» Selected text
For a size parameter s: ℕ → ℕ, the Minimum Circuit Size Problem (denoted by MCSP[s(n)]) is the problem of deciding whether the minimum circuit size of a given function f : {0,1}ⁿ → {0,1} (represented by a string of length N : = 2ⁿ) is at most a threshold s(n). A recent line of work exhibited "hardness magnification" phenomena for MCSP: A very weak lower bound for MCSP implies a breakthrough result in complexity theory. For example, McKay, Murray, and Williams (STOC 2019) implicitly showed that, for some constant μ₁ > 0, if MCSP[2^{μ₁⋅ n}] cannot be computed by a one-tape Turing machine (with an additional one-way read-only input tape) running in time N^{1.01}, then P≠NP.
In this paper, we present the following new lower bounds against one-tape Turing machines and branching programs:  
1) A randomized two-sided error one-tape Turing machine (with an additional one-way read-only input tape) cannot compute MCSP[2^{μ₂⋅n}] in time N^{1.99}, for some constant μ₂ > μ₁. 
2) A non-deterministic (or parity) branching program of size o(N^{1.5}/log N) cannot compute MKTP, which is a time-bounded Kolmogorov complexity analogue of MCSP. This is shown by directly applying the Nečiporuk method to MKTP, which previously appeared to be difficult. 
3) The size of any non-deterministic, co-non-deterministic, or parity branching program computing MCSP is at least N^{1.5-o(1)}.  These results are the first non-trivial lower bounds for MCSP and MKTP against one-tape Turing machines and non-deterministic branching programs, and essentially match the best-known lower bounds for any explicit functions against these computational models.

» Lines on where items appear
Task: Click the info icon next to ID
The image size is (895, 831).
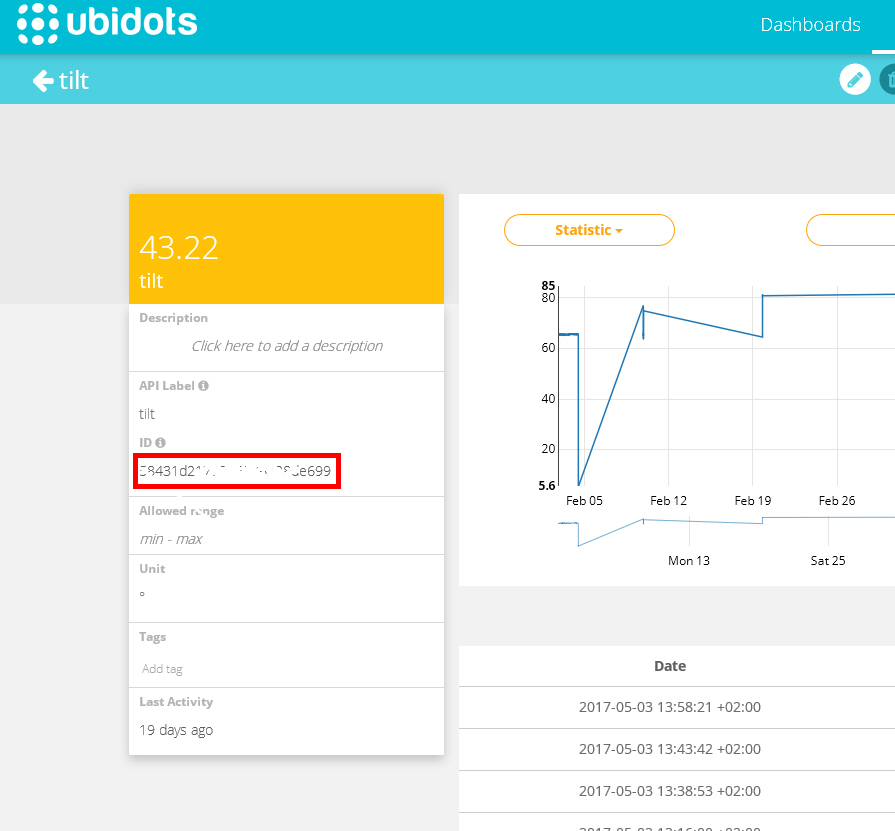Action: (x=160, y=443)
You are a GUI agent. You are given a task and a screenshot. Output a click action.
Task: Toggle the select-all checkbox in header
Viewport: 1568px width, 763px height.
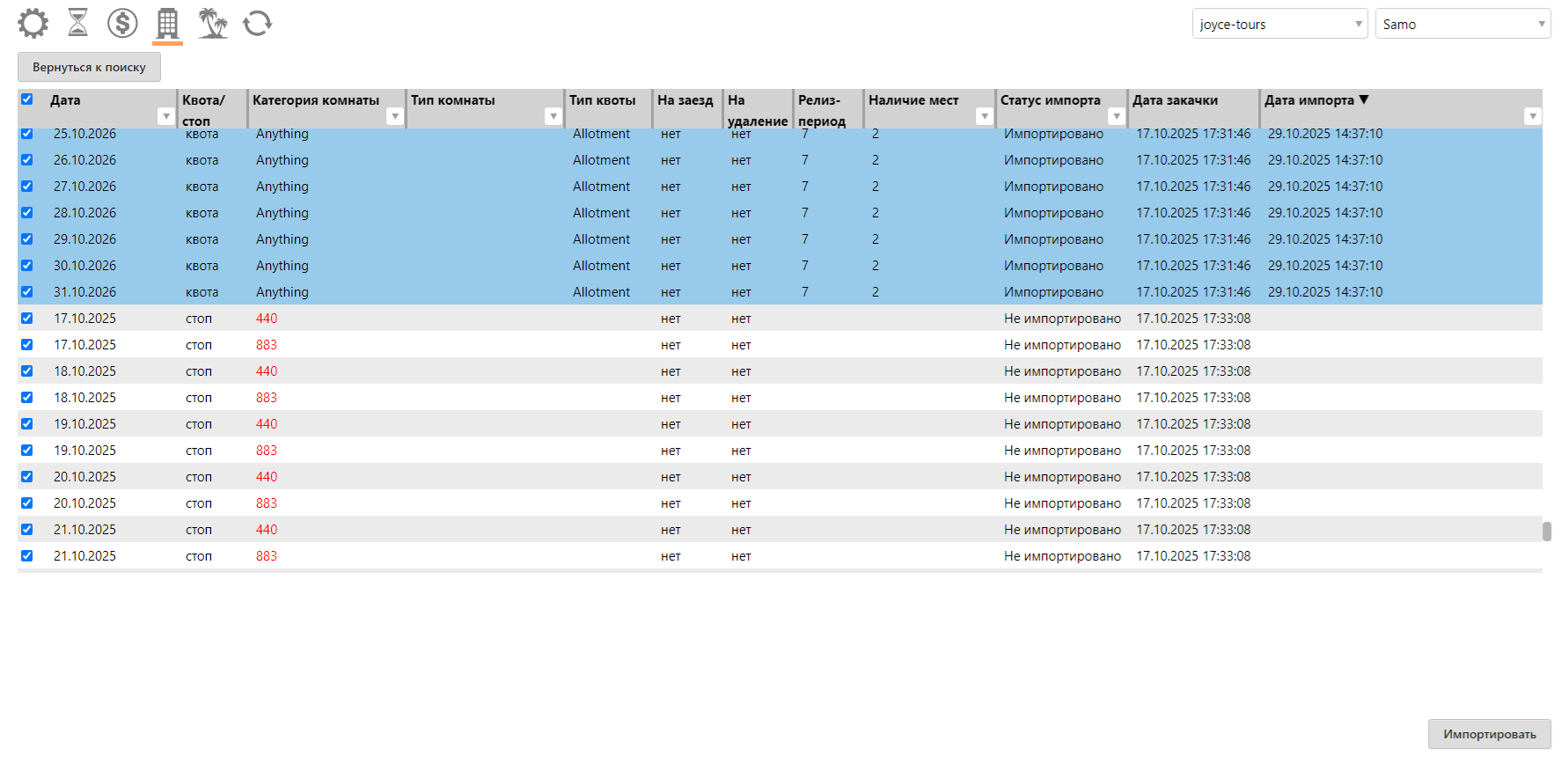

» Written request
Write out the entire text on lower bounds for the Minimum Circuit Size Problem, reproducing it word for word.

» Solution to the exercise
For a size parameter s: ℕ → ℕ, the Minimum Circuit Size Problem (denoted by MCSP[s(n)]) is the problem of deciding whether the minimum circuit size of a given function f : {0,1}ⁿ → {0,1} (represented by a string of length N : = 2ⁿ) is at most a threshold s(n). A recent line of work exhibited "hardness magnification" phenomena for MCSP: A very weak lower bound for MCSP implies a breakthrough result in complexity theory. For example, McKay, Murray, and Williams (STOC 2019) implicitly showed that, for some constant μ₁ > 0, if MCSP[2^{μ₁⋅ n}] cannot be computed by a one-tape Turing machine (with an additional one-way read-only input tape) running in time N^{1.01}, then P≠NP.
In this paper, we present the following new lower bounds against one-tape Turing machines and branching programs:  
1) A randomized two-sided error one-tape Turing machine (with an additional one-way read-only input tape) cannot compute MCSP[2^{μ₂⋅n}] in time N^{1.99}, for some constant μ₂ > μ₁. 
2) A non-deterministic (or parity) branching program of size o(N^{1.5}/log N) cannot compute MKTP, which is a time-bounded Kolmogorov complexity analogue of MCSP. This is shown by directly applying the Nečiporuk method to MKTP, which previously appeared to be difficult. 
3) The size of any non-deterministic, co-non-deterministic, or parity branching program computing MCSP is at least N^{1.5-o(1)}.  These results are the first non-trivial lower bounds for MCSP and MKTP against one-tape Turing machines and non-deterministic branching programs, and essentially match the best-known lower bounds for any explicit functions against these computational models.